Rev. C. Herbert Oliver was instrumental in our fight against police brutality & injustice. In 1960s Birmingham, he helped accurately document 100s of cases of police brutality & was a serious advocate for public school reform in predominately Black areas. #RestInPower pic.twitter.com/6xf0BlQkuV

— Ben Crump (@AttorneyCrump) December 13, 2021

Oliver, who graduated from Wheaton College near Chicago before moving to Brooklyn, told Wheaton Magazine he would read newspapers to find stories about people who had been beaten and arrested by police. “I would find the victim and ask them to tell us their story,” he said. “Invariably, the stories the victims would tell us were different from the stories the newspaper would put out.”

Oliver’s work documenting racial violence led reporter Harrison Salisbury to write in The New York Times: “Every channel of communication, every medium of mutual interest, every reasoned approach, every inch of middle ground has been fragmented by the emotional dynamite of racism, enforced by the whip, the razor, the gun, the bomb, the torch, the club, the knife, the mob, the police and many branches of the state’s apparatus.”

Two years ago, we had the privilege of interviewing #CivilRights leader Rev. C. Herbert Oliver. Check out this video where he shares his memories of James Chaney, Andrew Goodman, and Michael Schwerner, who were killed for registering people to #VOTE .https://t.co/BEgJsLppjo

— The Gilder Lehrman Institute of American History (@Gilder_Lehrman) November 2, 2020

Oliver sat on a board in the 1960s that founded the Inter-Citizens Committee to detail cases of police brutality against Black people, and in doing so, they documented 98 incidents of "suspicious deaths in police custody," according to The New York Times. That happened under the reign of T. Eugene Connor, who was known as Bull Connor and infamous for declaring that “as long as you live and as long as Connor lives, there will be segregation in Birmingham and in the South.”

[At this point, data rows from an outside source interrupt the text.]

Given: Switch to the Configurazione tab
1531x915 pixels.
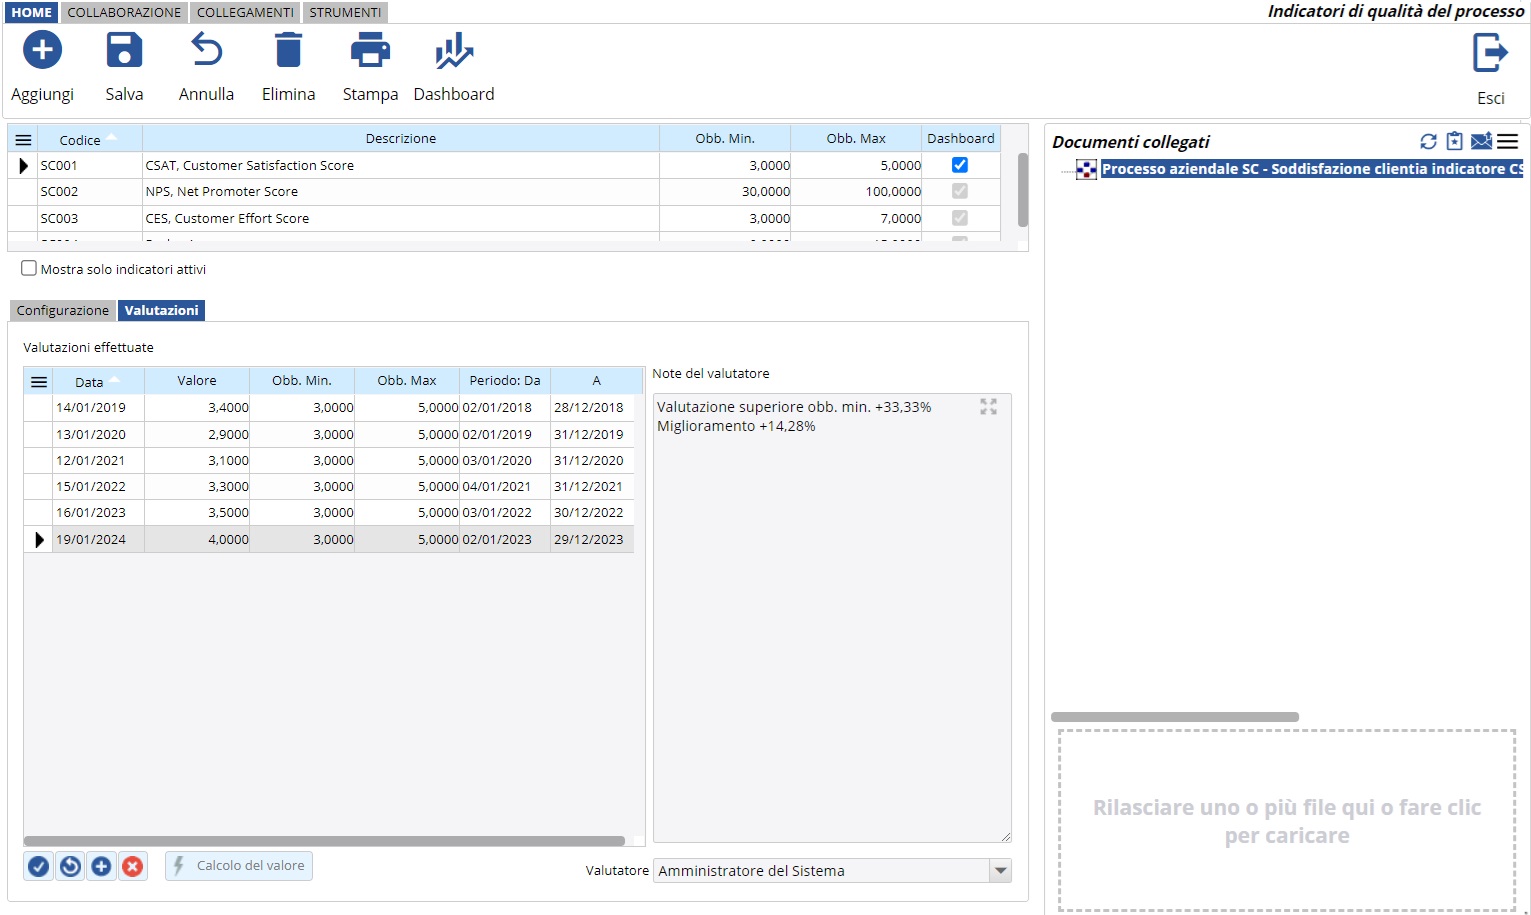Looking at the screenshot, I should coord(62,311).
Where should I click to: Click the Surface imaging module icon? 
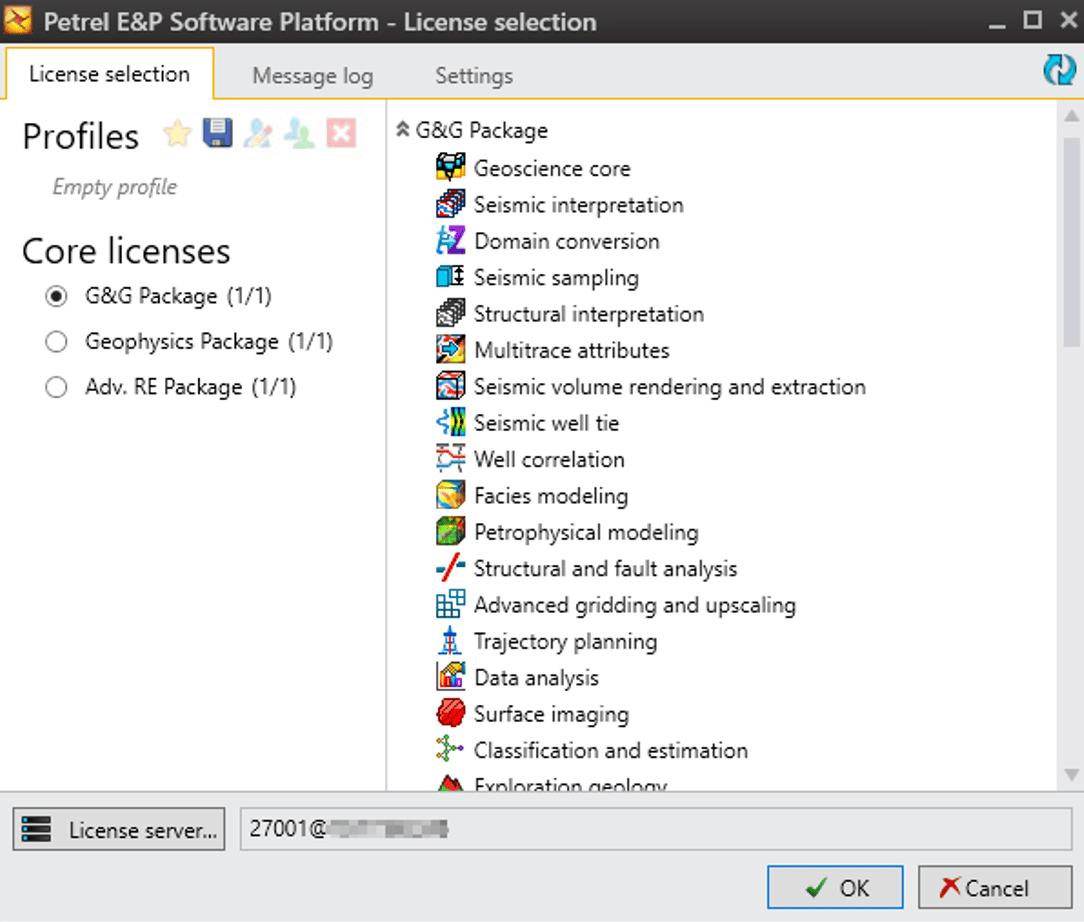[451, 714]
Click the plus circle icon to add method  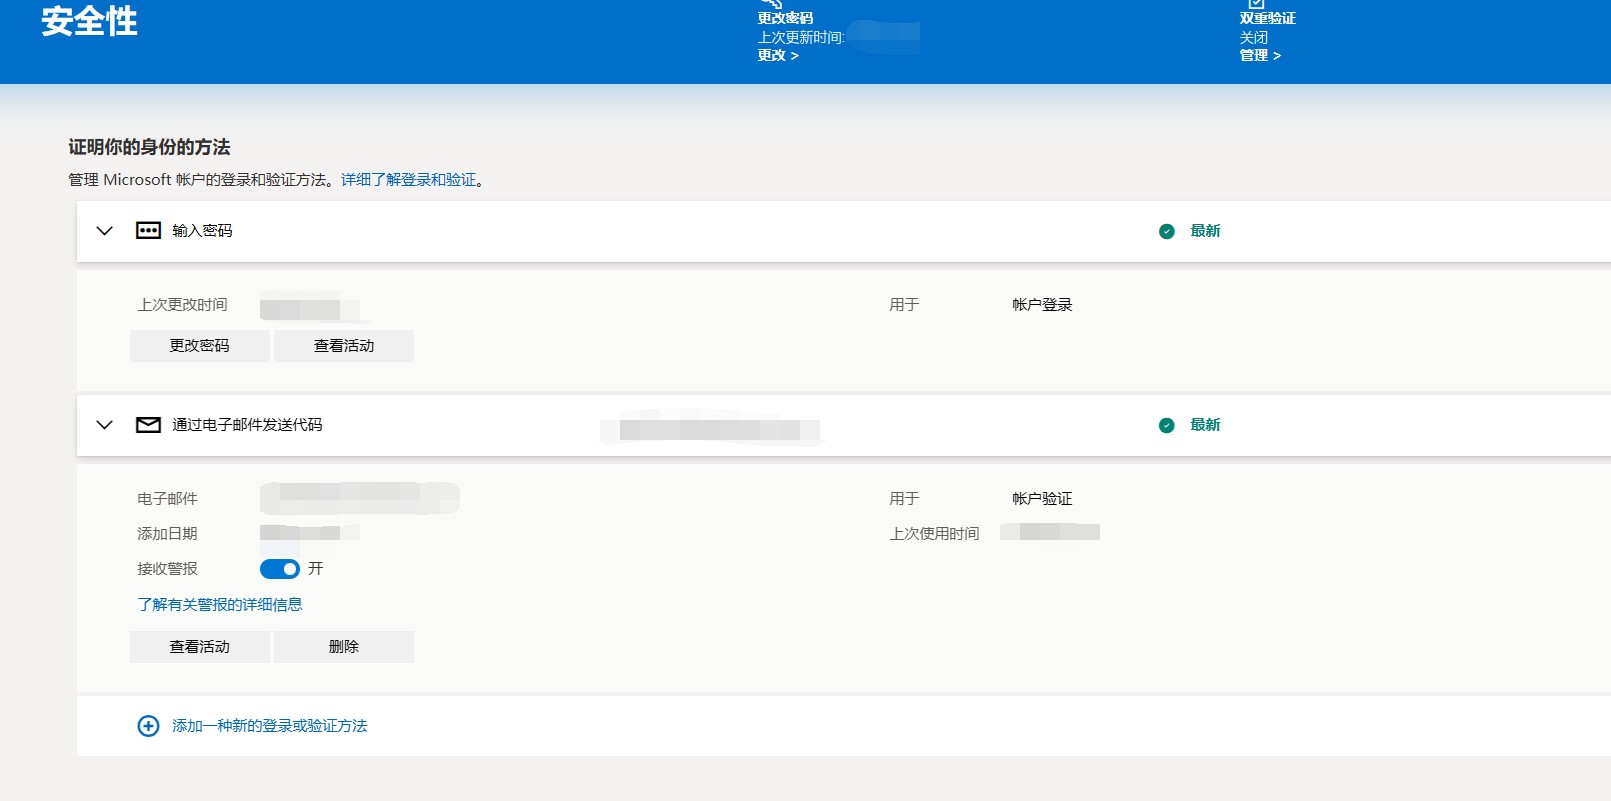(x=148, y=726)
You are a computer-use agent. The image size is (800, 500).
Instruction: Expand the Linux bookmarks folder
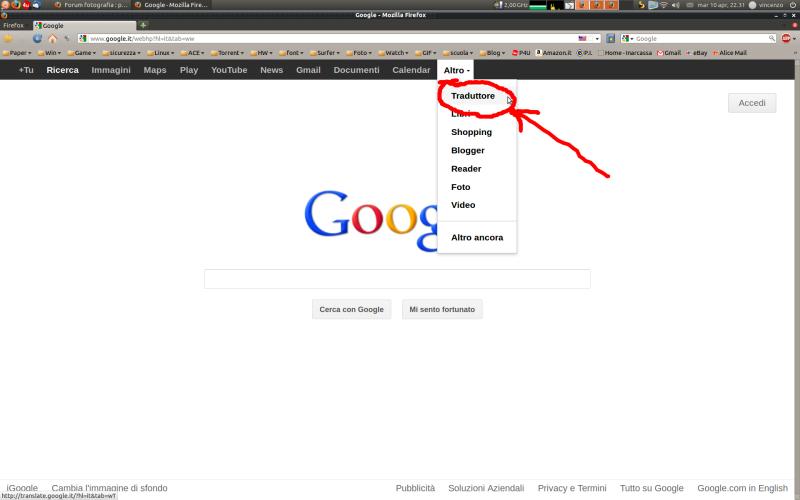tap(160, 52)
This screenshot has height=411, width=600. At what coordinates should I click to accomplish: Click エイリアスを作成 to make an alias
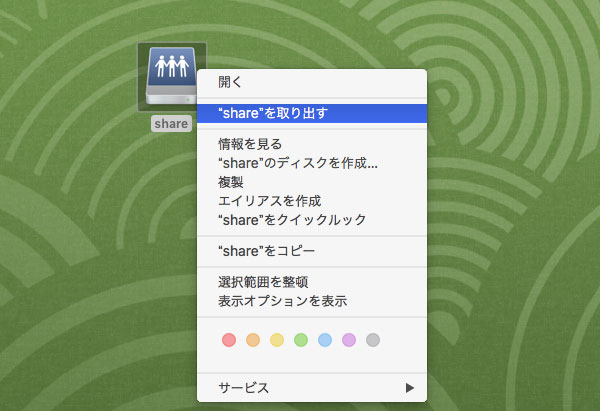(x=270, y=201)
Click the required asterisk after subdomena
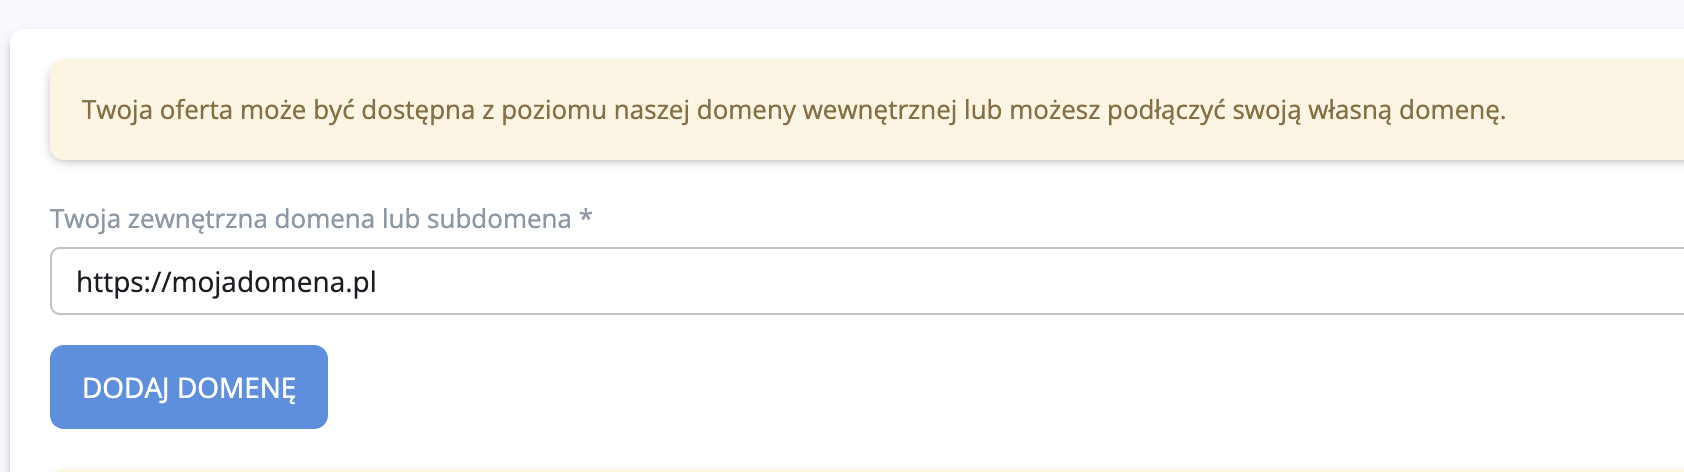Viewport: 1684px width, 472px height. [586, 217]
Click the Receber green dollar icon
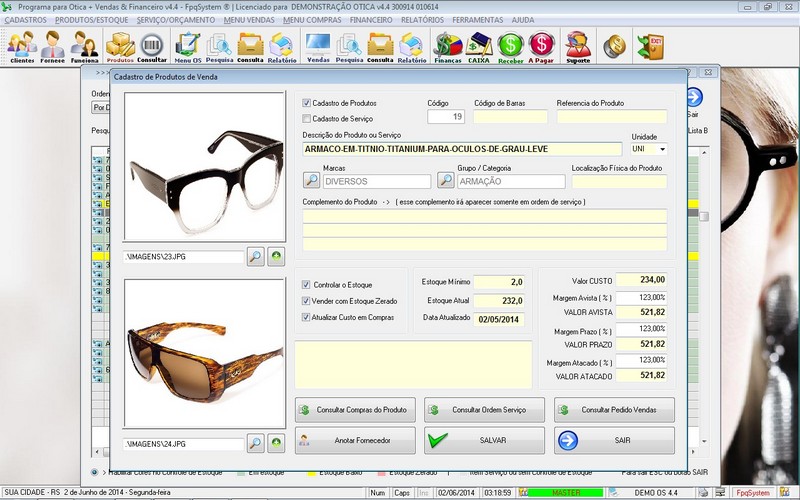This screenshot has height=500, width=800. [x=511, y=46]
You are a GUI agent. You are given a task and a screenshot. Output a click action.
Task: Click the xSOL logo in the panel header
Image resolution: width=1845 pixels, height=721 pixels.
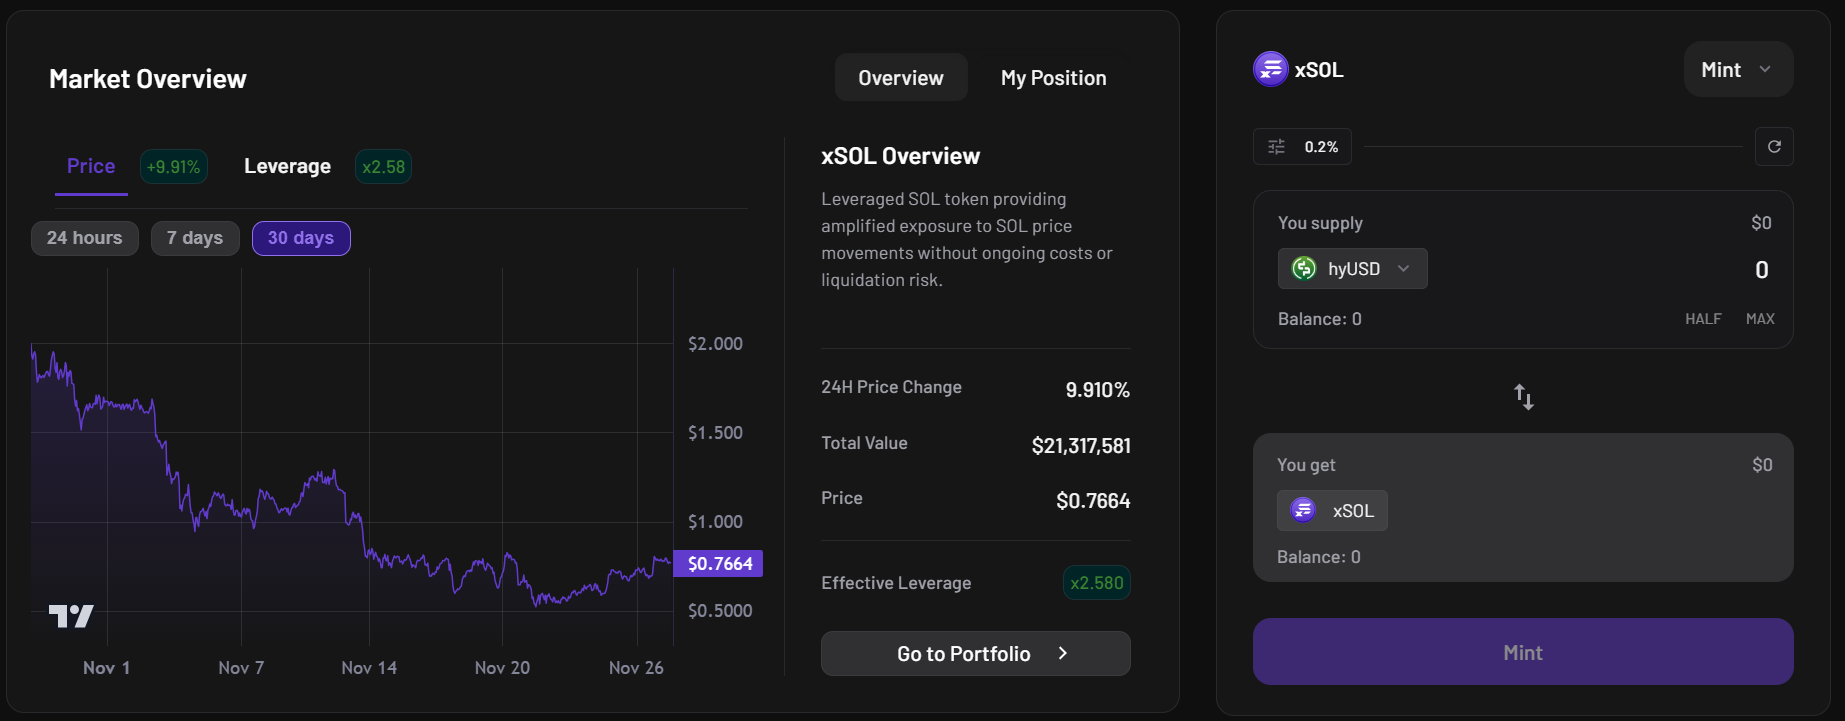tap(1270, 70)
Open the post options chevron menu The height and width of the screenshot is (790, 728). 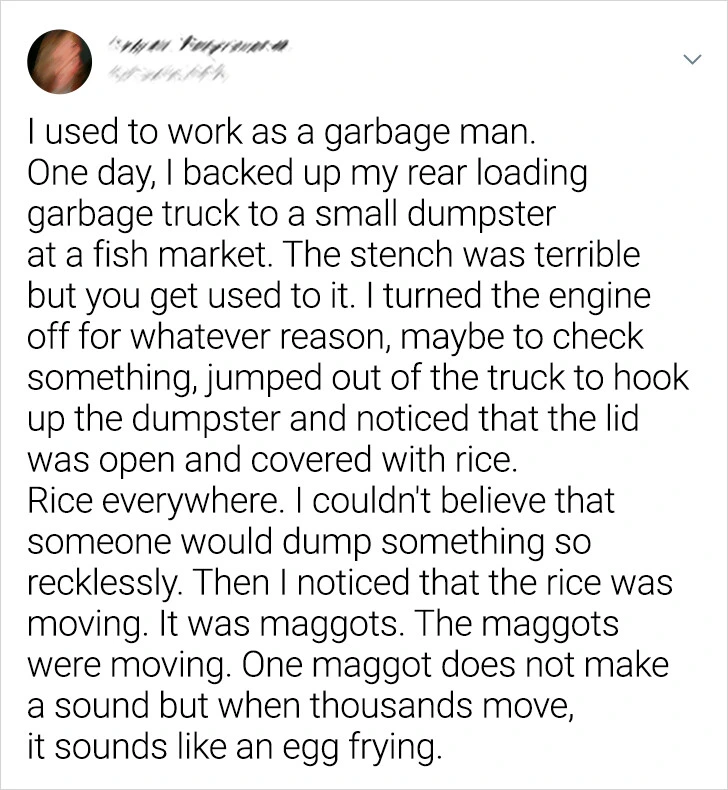(690, 62)
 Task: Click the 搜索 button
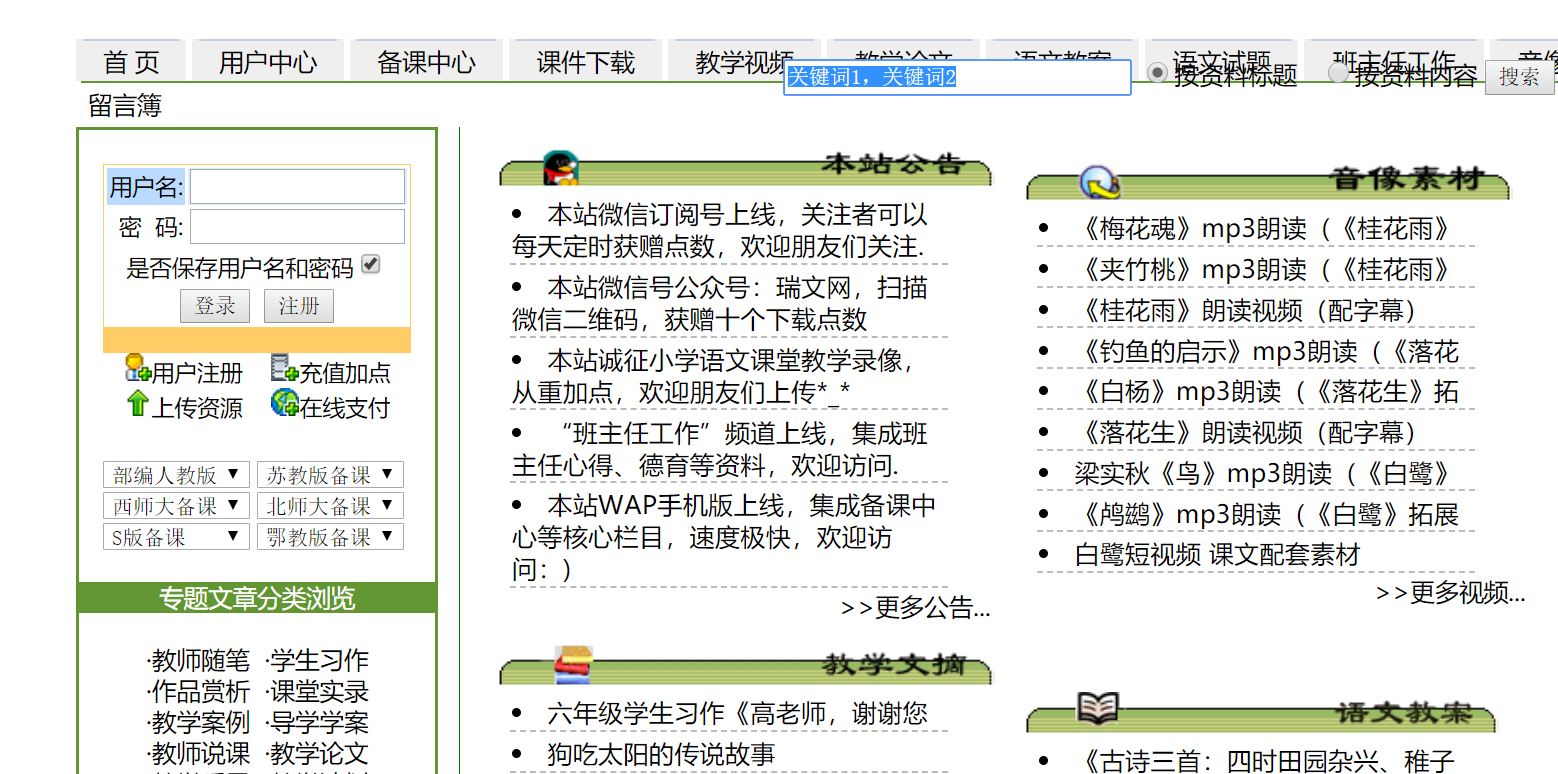pyautogui.click(x=1520, y=75)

He was only partially wrong. In the Brown v. Board of Education of Topeka Supreme Court decision of 1954, the U.S. Supreme Court declared racial segregation in public schools unconstitutional. It, however, has persisted in a less brazen form using property taxes as the divider separating poor students from their well-off counterparts whose parents can afford to live in better school districts. The result is similar: Black students getting one quality of education, and white ones getting another.

The progress that has happened along the way can be attributed to activists such as Oliver.

A caption in a Getty Images photo of Oliver describes him leading members of the Ocean Hill-Brownsville school board out of Brooklyn Junior High School 271. The caption reads:

“In an effort to improve test scores and help students, New York State attempted an experiment to decentralize three school districts; they appointed school governing boards that would give the mostly minority parents more say in school matters. When the board fired 13 teachers and 6 administrators, saying they were impeding the decentralization process, the United Teacher's Federation union organized several strikes throughout the fall to close down the schools. Though the strikes were finally settled, the governing board continued to protest the terms of the settlement and marched into the school on December 2, 1968. A confrontation was avoided when the acting principal declared it 'Open School Week'”

In Oliver’s words to Wheaton Magazine: “There was a lack of good education, and the teachers and principals were not from the community or invested in the students. We were trying to settle the unrest of the community centered in schools.”

“I believe that was the interest of the parents on the governing board and all people serving on the governing board,” Oliver added later, according to a Washington University archive. “We were not extremists. There were extremists in the community who wished to take control of things, but we stayed to the issue of education.”